Statistics Flashcards
(36 cards)
What is a p-value?
The probability of observing data as extreme or more extreme under the null hypothesis.
What does a 95% confidence interval mean?
We are 95% confident that the interval contains the true population parameter.
When should you use a t-test?
When comparing the means of two groups with normally distributed data.
What is ANOVA and when is it used?
Analysis of variance; used to compare means across ≥3 groups.
What is multicollinearity?
When two or more predictors in a regression model are highly correlated.
Define statistical power.
The probability of correctly rejecting the null hypothesis when it is false.
What is Bonferroni correction?
Adjusting the p-value threshold by dividing it by the number of comparisons to control false positives.
What is FDR?
False Discovery Rate: the expected proportion of false positives among the declared significant results
What is overfitting?
When a model learns noise rather than the true pattern, leading to poor generalization.
What is cross-validation?
A method to assess model generalizability by splitting data into training and testing subsets.
Why is scaling important in metabolomics?
Metabolite concentrations vary widely; scaling ensures each variable contributes equally to the analysis.
Difference between autoscaling and pareto scaling?
Autoscaling: mean-centering + divide by SD. Pareto: divide by √SD. Pareto retains more biological variance.
What is normalization in metabolomics?
Adjusting data to correct for sample size, instrument drift, or batch effects (e.g., total area, internal standards).
What is VIP score in PLS-DA?
Variable Importance in Projection; indicates the contribution of each variable to the model.
How is model validity assessed in PLS-DA?
Using cross-validation, permutation tests, and metrics like R², Q².
What is R² vs Q²?
R²: explained variance.
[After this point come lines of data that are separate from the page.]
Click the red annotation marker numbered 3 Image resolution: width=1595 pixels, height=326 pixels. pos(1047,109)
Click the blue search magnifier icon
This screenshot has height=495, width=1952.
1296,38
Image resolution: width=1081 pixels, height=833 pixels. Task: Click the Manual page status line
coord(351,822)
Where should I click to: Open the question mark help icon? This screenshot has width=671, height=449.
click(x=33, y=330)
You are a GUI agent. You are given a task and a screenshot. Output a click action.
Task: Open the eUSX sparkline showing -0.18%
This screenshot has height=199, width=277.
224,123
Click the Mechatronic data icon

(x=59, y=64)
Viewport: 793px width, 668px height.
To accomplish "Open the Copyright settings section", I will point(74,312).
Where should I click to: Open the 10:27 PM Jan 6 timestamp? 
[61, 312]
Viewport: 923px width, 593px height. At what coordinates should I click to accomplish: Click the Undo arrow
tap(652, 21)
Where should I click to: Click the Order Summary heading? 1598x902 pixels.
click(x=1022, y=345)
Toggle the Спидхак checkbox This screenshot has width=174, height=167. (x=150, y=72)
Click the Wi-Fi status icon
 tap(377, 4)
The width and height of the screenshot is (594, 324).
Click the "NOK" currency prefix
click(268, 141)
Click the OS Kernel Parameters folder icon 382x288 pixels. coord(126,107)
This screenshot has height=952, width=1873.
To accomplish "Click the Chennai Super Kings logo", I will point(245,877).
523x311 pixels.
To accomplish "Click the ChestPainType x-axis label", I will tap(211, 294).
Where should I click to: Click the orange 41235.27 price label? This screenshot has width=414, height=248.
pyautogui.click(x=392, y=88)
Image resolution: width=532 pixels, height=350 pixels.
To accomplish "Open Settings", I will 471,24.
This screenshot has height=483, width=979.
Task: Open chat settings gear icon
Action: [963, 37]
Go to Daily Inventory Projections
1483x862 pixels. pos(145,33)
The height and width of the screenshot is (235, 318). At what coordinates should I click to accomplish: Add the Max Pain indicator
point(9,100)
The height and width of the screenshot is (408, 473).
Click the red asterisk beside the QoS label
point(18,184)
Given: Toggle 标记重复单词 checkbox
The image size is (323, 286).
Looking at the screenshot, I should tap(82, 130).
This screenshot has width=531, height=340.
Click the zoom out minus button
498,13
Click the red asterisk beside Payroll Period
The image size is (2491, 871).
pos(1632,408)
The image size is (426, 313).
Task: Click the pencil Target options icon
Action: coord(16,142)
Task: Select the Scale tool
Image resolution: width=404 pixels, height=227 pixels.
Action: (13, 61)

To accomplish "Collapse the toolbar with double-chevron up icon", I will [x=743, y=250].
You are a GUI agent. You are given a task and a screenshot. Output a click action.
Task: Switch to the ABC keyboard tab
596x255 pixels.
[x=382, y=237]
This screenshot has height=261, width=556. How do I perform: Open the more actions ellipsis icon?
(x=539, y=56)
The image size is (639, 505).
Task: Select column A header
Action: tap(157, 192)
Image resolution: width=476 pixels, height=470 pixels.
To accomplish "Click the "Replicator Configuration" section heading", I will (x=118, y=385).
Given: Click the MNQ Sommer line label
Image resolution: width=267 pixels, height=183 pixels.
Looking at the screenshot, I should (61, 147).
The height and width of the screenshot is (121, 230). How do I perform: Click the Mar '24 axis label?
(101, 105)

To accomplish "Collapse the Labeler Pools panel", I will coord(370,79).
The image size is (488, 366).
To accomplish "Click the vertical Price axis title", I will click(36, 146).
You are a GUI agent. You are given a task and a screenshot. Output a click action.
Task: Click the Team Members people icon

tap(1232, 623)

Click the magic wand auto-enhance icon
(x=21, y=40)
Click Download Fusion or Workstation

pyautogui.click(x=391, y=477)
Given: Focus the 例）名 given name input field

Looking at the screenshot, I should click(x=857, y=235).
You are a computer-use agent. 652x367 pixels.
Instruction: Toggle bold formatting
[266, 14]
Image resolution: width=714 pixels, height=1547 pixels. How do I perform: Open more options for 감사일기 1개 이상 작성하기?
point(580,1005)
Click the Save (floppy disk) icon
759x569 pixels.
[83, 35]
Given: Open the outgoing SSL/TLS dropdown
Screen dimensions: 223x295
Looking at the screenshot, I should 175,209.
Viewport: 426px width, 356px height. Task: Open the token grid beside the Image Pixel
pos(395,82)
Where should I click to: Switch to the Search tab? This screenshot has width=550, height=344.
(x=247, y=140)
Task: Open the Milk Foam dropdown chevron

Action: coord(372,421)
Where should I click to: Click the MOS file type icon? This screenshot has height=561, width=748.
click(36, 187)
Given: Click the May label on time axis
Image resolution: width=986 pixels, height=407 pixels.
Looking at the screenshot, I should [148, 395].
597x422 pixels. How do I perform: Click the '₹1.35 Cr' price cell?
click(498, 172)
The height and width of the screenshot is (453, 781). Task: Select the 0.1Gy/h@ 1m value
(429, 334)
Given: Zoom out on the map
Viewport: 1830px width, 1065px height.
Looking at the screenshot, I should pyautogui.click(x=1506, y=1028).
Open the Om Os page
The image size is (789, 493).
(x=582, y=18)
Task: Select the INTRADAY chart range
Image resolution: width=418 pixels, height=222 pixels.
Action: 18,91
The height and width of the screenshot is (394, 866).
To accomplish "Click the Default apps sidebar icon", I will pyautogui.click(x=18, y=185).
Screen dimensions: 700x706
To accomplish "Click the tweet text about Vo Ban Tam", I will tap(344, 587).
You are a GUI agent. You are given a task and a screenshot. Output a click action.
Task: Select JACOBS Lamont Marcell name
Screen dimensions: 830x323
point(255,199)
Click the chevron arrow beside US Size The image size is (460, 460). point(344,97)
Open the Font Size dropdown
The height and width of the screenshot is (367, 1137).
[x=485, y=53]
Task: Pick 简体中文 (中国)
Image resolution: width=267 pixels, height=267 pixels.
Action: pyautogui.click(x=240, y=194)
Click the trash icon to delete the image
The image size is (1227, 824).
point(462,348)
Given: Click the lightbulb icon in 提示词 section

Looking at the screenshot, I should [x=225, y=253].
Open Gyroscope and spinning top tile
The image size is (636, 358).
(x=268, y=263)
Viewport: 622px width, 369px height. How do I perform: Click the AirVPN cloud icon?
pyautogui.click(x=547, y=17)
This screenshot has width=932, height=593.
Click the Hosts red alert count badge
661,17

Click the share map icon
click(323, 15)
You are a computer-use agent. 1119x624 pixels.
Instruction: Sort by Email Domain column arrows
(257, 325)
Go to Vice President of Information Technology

Q²: predictive ability (cross-validated). High Q² indicates a robust model.
Why are univariate and multivariate analyses both used?
Univariate pinpoints individual features; multivariate captures patterns and correlations among metabolites.
What is a volcano plot?
A scatterplot of –log10(p-value) vs log2(fold change) to visualize significant metabolite differences.
What is hierarchical clustering?
Unsupervised method grouping samples or variables based on similarity (distance metrics).
What is k-means clustering?
.
Partitions data into k clusters based on minimizing within-cluster variance
What is a heatmap used for in metabolomics?
To visualize patterns across samples and features; often clustered by similarity.
What is metabolite identification confidence level?
Level 1 (confirmed with standards) to Level 4 (unknown), as per MSI (Metabolomics Standards Initiative).
What is ROC analysis used for?
Evaluating diagnostic accuracy (AUC, sensitivity, specificity).
What is bootstrapping?
A resampling method to estimate the variability of a statistic.